**Work instruction**
Every entry that follows should be written out again exactly.
::: Source data :::
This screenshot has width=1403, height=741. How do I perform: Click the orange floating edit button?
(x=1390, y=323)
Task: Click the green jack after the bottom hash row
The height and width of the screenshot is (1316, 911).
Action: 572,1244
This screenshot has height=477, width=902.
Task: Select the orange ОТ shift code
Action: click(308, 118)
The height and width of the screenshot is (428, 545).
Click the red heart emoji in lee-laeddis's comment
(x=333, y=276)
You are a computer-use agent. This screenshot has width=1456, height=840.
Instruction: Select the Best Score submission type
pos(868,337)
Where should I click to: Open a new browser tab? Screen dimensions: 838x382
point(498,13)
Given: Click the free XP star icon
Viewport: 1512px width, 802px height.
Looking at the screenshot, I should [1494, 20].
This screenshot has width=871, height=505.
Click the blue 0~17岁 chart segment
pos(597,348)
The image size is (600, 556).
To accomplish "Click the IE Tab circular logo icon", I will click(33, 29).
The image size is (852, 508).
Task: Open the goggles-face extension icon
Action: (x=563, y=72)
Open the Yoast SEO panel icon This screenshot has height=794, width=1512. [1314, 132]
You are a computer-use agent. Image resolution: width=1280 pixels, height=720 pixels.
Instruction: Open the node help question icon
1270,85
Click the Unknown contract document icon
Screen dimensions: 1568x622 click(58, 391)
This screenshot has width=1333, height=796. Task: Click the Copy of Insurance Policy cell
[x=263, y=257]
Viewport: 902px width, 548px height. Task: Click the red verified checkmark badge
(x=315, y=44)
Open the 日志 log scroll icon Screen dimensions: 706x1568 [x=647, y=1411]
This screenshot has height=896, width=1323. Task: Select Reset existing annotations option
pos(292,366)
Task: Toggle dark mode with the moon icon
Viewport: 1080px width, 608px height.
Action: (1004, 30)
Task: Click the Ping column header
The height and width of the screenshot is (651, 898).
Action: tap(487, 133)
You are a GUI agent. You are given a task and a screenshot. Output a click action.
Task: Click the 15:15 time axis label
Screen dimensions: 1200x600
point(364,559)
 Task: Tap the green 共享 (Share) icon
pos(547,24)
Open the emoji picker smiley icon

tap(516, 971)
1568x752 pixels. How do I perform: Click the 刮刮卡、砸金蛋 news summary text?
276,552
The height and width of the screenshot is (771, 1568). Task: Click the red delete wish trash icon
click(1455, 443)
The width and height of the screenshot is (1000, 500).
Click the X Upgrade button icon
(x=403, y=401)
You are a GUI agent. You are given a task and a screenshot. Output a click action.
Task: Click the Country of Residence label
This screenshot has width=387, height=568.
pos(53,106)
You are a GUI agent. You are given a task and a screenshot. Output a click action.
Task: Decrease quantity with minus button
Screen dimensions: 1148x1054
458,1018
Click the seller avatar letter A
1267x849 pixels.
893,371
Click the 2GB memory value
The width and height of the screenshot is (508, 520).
:::
**Problem solution**
This screenshot has width=1403, height=741. How do I perform: Click the orange floating edit button?
(x=1390, y=323)
Task: Click the green jack after the bottom hash row
The height and width of the screenshot is (1316, 911).
Action: 572,1244
This screenshot has height=477, width=902.
Task: Select the orange ОТ shift code
Action: click(308, 118)
The height and width of the screenshot is (428, 545).
Click the red heart emoji in lee-laeddis's comment
(x=333, y=276)
You are a computer-use agent. This screenshot has width=1456, height=840.
Instruction: Select the Best Score submission type
pos(868,337)
Where should I click to: Open a new browser tab? Screen dimensions: 838x382
point(498,13)
Given: Click the free XP star icon
Viewport: 1512px width, 802px height.
Looking at the screenshot, I should [1494, 20].
This screenshot has width=871, height=505.
Click the blue 0~17岁 chart segment
pos(597,348)
The image size is (600, 556).
To accomplish "Click the IE Tab circular logo icon", I will click(33, 29).
The image size is (852, 508).
Task: Open the goggles-face extension icon
Action: (x=563, y=72)
Open the Yoast SEO panel icon This screenshot has height=794, width=1512. [1314, 132]
You are a computer-use agent. Image resolution: width=1280 pixels, height=720 pixels.
Instruction: Open the node help question icon
1270,85
Click the Unknown contract document icon
Screen dimensions: 1568x622 click(58, 391)
This screenshot has width=1333, height=796. Task: Click the Copy of Insurance Policy cell
[x=263, y=257]
Viewport: 902px width, 548px height. Task: Click the red verified checkmark badge
(x=315, y=44)
Open the 日志 log scroll icon Screen dimensions: 706x1568 [x=647, y=1411]
This screenshot has height=896, width=1323. Task: Select Reset existing annotations option
pos(292,366)
Task: Toggle dark mode with the moon icon
Viewport: 1080px width, 608px height.
Action: (1004, 30)
Task: Click the Ping column header
The height and width of the screenshot is (651, 898).
Action: tap(487, 133)
You are a GUI agent. You are given a task and a screenshot. Output a click action.
Task: Click the 15:15 time axis label
Screen dimensions: 1200x600
point(364,559)
 Task: Tap the green 共享 (Share) icon
pos(547,24)
Open the emoji picker smiley icon

tap(516, 971)
1568x752 pixels. How do I perform: Click the 刮刮卡、砸金蛋 news summary text?
276,552
The height and width of the screenshot is (771, 1568). Task: Click the red delete wish trash icon
click(1455, 443)
The width and height of the screenshot is (1000, 500).
Click the X Upgrade button icon
(x=403, y=401)
You are a GUI agent. You are given a task and a screenshot. Output a click action.
Task: Click the Country of Residence label
This screenshot has width=387, height=568.
pos(53,106)
You are a GUI agent. You are given a task and a screenshot. Output a click action.
Task: Decrease quantity with minus button
Screen dimensions: 1148x1054
458,1018
Click the seller avatar letter A
1267x849 pixels.
893,371
Click the 2GB memory value
The width and height of the screenshot is (508, 520).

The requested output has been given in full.